05/22/2026
For twenty-two years, conservation scientists in New Jersey watched the same slow-motion ecological crime play out every spring.
Garden centers across the state would roll out flats of Bradford pear, Japanese barberry, Norway maple, callery pear, burning bush, English ivy, multiflora rose, Japanese stiltgrass — plant after plant after plant on the state's known invasive species lists, sold to homeowners with no warning that what they were taking home would escape their property and degrade the surrounding forest within a decade.
New Jersey was one of the only states in the country that had no law to stop this. On January 20, 2026 — Governor Phil Murphy's last day in office — that finally changed. Murphy signed the New Jersey Invasive Species Management Act (S1029/A4137) into law, establishing a permanent statewide framework governing how designated invasive plant species can be grown, sold, distributed, imported, exported, and propagated in the state.
The law creates a 19-member New Jersey Invasive Species Council comprising experts from state agencies, environmental organizations, and industry, charged with developing and maintaining a science-based list of prohibited invasive species.
Implementation is phased. Thirteen months after enactment, individuals will be prohibited from propagating, importing, or introducing listed invasive species without obtaining a conditional use waiver from the Department of Environmental Protection.
After 49 months, the restriction expands to cover sale, distribution, export, and offering of these species.
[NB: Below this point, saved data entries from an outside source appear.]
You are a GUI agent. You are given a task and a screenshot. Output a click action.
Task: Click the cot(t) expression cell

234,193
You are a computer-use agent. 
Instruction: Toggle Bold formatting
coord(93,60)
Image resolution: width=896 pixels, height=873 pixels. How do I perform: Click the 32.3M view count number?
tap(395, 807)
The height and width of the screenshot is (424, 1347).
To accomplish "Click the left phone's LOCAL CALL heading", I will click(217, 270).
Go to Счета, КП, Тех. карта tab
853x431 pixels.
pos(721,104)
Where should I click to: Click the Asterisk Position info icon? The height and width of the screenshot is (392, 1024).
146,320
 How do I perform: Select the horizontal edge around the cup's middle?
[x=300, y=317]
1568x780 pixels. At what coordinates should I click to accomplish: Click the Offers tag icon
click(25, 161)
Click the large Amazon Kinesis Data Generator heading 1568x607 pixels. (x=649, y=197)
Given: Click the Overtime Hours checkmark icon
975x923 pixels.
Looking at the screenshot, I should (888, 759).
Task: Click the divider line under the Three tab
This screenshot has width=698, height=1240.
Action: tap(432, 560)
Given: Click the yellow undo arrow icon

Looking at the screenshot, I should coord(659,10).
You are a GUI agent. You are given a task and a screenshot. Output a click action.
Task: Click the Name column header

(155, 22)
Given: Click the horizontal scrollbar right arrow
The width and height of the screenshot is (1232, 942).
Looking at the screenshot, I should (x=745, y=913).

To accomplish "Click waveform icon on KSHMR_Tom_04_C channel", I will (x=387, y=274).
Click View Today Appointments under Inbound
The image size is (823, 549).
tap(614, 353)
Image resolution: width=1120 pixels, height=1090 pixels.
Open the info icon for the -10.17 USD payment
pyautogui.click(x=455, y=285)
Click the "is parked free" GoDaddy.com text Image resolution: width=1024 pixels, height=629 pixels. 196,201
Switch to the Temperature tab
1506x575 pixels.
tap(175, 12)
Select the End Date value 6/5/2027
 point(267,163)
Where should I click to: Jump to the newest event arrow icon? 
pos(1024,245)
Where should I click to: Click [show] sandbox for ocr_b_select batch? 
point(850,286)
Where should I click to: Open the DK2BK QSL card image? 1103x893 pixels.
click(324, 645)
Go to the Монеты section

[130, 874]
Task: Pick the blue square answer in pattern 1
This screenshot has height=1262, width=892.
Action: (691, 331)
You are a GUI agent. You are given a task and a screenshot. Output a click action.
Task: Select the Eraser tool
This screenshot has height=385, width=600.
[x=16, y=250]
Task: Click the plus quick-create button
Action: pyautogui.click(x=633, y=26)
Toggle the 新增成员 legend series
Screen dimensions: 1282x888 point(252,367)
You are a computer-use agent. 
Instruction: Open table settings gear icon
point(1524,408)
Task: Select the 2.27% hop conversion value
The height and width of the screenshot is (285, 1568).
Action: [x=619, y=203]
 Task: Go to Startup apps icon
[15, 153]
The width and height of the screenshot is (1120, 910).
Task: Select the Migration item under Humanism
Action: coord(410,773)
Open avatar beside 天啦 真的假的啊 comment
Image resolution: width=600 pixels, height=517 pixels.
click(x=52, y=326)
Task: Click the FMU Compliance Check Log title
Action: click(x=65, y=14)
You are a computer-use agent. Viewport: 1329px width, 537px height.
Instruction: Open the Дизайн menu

Nurseries get time to manage existing inventory and shift production toward natives and non-invasive alternatives — a critical concession that brought the New Jersey Nursery and Landscape Association on board as a partner rather than an opponent. The bill ultimately passed the Senate 39-0.
The 22-year backstory matters. The Invasive Species Council was originally established under Governor Corzine in 2004.
Senator Linda Greenstein sponsored failed bills in 2018 and again in 2022-2023. Murphy vetoed an earlier version in January 2024 over regulatory coordination concerns. Conservation groups — New Jersey Audubon, the Native Plant Society of New Jersey, Friends of Hopewell Valley Open Space Invasive Species Strike Team, and dozens of others — kept pushing.
Industry partners like Pinelands Nursery helped bridge the conservation-commercial divide. What's actually being protected is the spring forest floor of New Jersey: the trillium and bluebells and trout lilies that emerge before the canopy closes, and that have been steadily displaced for decades by aggressive invasives that smother them out.
After 22 years, those native woodland wildflowers finally have legal backup.